Table 2: Atypical growth patterns of the uterine leiomyoma.



The benign versus malignant potential of BML and IVL remains unclear. Currently, there are no definitive guidelines regarding management. Earlier reports show BML is not only reliant on estrogen and progesterone, but also the majority BML tumors are ER positive [35]. In postmenopausal women, lung nodules will stabilize or regress. Also, spontaneous regression of metastatic BML lesions has been observed during low estrogen states (e.g. pregnancy, abortion, post-menopause) [36]. In contrast, premenopausal women often experience disease worsening [37]. Thus, bilateral oophorectomy has reportedly been used in previous cases to inhibit tumor progression [38,39]. GnRH analogs have been successful in treating BML [40,41]. Progesterone antagonists have been discussed as possible adjuvant therapy for BML patients, but certain investigators advise against the use of these agents, at least not alone, because of their ability to up-regulate estrogen receptors [42]. Anastrozole’s effects have been found to be augmented if paired with a SERM (e.g. raloxifene). Anastrozole inhibits aromatase-P450 enzyme. Uterine leiomyomas have increased amounts of aromatase-P450, which may owe to increased capabilities to penetrate into adjacent myometrium [43-45]. Rivera et al. believed anastrozole and raloxifene combination therapy could be as effective as the more traditionally used GnRH agonists and progesterone, even in postmenopausal patients with BML [46]. Based on BML’s close relationship to uterine leiomyomas, some investigators are optimistic raloxifene could be a suitable treatment option for BML. The literature is unclear on the effectiveness of tamoxifen on BML lesions. Rivera et al. reported a short course of daily tamoxifen worsened symptoms in a 47 year-old woman with BML of unknown menopausal status. Saynajakangas and colleagues studying tamoxifen use for the treatment of BML found no significant change in pulmonary nodule size [40].
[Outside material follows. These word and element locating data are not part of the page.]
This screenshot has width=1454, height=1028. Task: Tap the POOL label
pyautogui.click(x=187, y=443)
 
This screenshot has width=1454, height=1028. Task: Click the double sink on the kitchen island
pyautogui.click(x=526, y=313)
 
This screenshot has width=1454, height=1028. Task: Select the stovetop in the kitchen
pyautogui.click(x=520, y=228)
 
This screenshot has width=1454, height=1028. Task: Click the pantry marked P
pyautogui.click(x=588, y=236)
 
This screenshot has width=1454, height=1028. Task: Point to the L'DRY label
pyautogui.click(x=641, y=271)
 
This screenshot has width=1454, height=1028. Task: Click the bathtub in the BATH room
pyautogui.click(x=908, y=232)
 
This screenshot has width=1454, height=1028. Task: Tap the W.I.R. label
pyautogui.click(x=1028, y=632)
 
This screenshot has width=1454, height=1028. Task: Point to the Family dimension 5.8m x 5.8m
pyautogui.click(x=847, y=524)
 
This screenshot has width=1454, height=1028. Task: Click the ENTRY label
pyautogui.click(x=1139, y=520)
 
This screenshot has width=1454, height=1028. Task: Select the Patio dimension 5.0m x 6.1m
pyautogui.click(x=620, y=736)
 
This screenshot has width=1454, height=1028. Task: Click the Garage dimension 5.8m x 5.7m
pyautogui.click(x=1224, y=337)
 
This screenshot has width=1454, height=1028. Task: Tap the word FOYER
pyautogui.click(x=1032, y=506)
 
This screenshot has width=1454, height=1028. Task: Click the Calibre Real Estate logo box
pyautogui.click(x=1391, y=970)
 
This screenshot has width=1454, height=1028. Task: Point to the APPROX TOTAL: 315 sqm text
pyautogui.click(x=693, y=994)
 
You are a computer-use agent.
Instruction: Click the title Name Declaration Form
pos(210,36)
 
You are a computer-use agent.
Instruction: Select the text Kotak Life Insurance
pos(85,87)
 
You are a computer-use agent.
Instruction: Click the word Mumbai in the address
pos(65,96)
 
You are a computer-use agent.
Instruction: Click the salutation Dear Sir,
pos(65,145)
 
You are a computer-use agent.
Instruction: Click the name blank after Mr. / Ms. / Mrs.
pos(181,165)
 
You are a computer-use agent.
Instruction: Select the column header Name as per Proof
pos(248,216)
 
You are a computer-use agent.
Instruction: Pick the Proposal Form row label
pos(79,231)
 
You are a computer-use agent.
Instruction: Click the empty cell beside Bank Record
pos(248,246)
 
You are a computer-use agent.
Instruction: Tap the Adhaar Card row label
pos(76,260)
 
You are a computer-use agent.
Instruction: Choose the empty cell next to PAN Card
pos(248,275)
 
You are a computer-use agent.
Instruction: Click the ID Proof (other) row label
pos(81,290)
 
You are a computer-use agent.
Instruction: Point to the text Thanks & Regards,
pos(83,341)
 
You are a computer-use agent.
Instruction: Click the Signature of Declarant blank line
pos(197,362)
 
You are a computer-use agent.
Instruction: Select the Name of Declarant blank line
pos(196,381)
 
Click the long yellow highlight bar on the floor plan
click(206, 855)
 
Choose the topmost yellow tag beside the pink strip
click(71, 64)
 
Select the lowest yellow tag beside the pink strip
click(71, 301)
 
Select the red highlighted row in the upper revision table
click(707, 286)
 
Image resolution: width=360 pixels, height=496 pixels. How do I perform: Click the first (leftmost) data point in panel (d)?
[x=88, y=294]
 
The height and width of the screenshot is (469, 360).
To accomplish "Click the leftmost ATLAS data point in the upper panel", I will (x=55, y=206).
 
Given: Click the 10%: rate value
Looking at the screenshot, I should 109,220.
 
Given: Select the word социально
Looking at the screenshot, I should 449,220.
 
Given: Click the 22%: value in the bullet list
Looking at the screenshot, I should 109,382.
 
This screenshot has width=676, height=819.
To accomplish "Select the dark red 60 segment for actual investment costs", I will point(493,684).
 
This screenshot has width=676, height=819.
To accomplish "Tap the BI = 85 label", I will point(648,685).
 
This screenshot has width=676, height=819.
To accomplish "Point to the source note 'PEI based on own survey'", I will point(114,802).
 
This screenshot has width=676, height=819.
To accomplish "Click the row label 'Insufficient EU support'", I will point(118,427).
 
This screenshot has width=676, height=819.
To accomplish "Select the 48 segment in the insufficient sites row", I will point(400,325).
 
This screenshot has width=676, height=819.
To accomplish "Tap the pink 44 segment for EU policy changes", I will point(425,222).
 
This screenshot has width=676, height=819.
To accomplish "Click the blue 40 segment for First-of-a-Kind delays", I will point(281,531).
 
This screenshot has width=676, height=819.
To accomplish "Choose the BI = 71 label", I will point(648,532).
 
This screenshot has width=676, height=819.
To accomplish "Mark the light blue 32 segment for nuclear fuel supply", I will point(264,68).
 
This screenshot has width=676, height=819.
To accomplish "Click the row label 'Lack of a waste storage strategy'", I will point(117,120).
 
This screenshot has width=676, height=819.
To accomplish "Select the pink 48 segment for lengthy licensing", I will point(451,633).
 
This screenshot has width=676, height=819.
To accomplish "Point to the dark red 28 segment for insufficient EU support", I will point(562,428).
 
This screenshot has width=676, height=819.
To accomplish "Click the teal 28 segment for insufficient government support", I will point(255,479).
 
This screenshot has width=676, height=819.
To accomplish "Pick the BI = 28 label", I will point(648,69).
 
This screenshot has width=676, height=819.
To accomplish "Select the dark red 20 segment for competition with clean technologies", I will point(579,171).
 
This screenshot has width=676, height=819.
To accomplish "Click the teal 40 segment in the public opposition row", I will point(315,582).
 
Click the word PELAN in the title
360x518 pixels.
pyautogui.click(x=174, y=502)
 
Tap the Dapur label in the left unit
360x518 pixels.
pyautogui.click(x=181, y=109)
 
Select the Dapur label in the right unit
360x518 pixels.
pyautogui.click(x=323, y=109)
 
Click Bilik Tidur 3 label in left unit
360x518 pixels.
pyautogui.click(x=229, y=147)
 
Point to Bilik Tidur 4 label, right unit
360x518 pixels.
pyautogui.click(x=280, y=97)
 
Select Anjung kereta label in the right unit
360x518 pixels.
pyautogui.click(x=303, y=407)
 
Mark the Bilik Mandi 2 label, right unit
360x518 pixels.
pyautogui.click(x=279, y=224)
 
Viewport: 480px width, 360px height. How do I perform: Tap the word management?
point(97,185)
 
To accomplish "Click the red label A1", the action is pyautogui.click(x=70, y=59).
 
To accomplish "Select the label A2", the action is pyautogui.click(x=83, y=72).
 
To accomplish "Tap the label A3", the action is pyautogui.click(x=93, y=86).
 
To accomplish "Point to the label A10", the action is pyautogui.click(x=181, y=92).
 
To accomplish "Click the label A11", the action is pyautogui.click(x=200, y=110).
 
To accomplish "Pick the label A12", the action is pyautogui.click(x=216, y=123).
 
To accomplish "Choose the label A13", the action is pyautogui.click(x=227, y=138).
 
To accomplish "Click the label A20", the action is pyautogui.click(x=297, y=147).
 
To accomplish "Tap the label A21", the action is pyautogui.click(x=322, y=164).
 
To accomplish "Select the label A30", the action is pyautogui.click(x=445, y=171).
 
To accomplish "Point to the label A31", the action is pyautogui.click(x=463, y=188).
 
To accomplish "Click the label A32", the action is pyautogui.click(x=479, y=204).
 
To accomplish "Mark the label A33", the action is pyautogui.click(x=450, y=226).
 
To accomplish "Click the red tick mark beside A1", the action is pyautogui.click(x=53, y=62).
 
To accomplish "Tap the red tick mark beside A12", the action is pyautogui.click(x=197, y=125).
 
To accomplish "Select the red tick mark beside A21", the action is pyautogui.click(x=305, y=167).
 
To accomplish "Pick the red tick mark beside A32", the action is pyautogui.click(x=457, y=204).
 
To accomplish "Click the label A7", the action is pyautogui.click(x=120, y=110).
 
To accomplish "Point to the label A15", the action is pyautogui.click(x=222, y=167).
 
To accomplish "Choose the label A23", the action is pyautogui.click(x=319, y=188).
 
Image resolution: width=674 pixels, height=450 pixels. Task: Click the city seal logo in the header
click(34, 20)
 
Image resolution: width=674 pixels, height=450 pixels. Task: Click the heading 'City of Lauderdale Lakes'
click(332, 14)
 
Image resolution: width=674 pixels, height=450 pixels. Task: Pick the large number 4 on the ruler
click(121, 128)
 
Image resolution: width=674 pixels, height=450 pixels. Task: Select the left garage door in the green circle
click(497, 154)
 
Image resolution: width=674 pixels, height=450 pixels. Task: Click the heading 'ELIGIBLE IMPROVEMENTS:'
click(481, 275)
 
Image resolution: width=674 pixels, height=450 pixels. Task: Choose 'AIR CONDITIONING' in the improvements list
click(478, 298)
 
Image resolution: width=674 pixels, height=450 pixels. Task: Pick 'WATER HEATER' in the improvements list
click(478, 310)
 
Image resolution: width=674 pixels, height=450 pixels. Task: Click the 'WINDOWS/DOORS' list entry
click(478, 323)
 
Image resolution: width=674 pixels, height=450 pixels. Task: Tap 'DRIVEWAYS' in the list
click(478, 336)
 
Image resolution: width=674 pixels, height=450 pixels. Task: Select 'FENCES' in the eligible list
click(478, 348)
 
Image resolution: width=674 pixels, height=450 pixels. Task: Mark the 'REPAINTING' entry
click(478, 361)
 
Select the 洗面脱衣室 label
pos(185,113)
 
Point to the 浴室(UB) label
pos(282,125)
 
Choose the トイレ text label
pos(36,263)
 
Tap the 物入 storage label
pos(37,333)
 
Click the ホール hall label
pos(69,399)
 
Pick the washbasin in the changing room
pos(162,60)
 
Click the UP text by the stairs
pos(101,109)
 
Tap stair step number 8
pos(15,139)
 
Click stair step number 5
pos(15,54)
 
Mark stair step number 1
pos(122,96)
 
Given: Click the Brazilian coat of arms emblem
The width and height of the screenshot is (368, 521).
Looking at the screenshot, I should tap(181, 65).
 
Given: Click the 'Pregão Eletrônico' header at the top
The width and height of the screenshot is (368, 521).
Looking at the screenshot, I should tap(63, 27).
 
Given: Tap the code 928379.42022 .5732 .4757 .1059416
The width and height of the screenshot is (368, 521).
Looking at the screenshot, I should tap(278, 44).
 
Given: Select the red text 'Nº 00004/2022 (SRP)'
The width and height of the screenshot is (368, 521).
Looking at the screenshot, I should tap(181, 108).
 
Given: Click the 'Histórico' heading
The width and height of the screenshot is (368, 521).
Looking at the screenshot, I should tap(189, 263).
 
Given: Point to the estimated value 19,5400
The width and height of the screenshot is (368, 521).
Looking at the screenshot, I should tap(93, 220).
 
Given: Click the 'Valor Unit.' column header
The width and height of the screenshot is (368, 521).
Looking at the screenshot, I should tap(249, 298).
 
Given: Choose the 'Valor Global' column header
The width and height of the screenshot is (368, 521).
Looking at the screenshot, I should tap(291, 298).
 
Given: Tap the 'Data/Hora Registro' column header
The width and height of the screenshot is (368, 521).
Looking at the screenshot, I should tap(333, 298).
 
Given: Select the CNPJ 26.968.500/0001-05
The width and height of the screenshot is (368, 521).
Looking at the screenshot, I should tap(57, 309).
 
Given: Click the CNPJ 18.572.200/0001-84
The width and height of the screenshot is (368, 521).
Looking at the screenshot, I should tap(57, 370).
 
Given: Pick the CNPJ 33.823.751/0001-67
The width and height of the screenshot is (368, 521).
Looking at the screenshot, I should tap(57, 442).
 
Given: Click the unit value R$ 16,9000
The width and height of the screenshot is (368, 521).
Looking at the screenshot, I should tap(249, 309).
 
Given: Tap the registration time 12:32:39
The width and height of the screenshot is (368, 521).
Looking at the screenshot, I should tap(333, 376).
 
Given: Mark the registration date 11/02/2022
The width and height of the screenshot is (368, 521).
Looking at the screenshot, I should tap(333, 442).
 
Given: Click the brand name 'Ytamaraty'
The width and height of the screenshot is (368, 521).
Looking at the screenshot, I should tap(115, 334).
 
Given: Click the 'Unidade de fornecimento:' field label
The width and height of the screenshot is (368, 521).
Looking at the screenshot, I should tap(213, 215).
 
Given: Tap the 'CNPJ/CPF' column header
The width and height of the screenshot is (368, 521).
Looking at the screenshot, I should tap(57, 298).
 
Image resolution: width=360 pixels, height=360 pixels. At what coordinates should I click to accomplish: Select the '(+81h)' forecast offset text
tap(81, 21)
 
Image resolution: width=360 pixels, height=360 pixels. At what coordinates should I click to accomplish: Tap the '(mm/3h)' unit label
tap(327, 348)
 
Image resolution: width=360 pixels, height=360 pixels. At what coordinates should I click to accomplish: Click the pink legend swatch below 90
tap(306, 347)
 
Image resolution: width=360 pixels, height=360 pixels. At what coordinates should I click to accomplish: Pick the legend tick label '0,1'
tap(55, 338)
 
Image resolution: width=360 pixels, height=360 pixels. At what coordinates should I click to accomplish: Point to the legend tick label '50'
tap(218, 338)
ICLM is histologically benign. However, ICLM is suggested to be clinically aggressive due to the risk of sudden death caused by total outflow tract obstruction. Complete removal is the recommended treatment. Neoadjuvant and adjuvant anti-estrogen regiments or radiation therapy alone have not been shown to be a curative solution. This is due to the historical nature of IVL tumors to be incompletely hormone-driven. Finally, incomplete removal is not recommended due to previous studies reporting a near 30% recurrence rate if complete removal is not performed [15].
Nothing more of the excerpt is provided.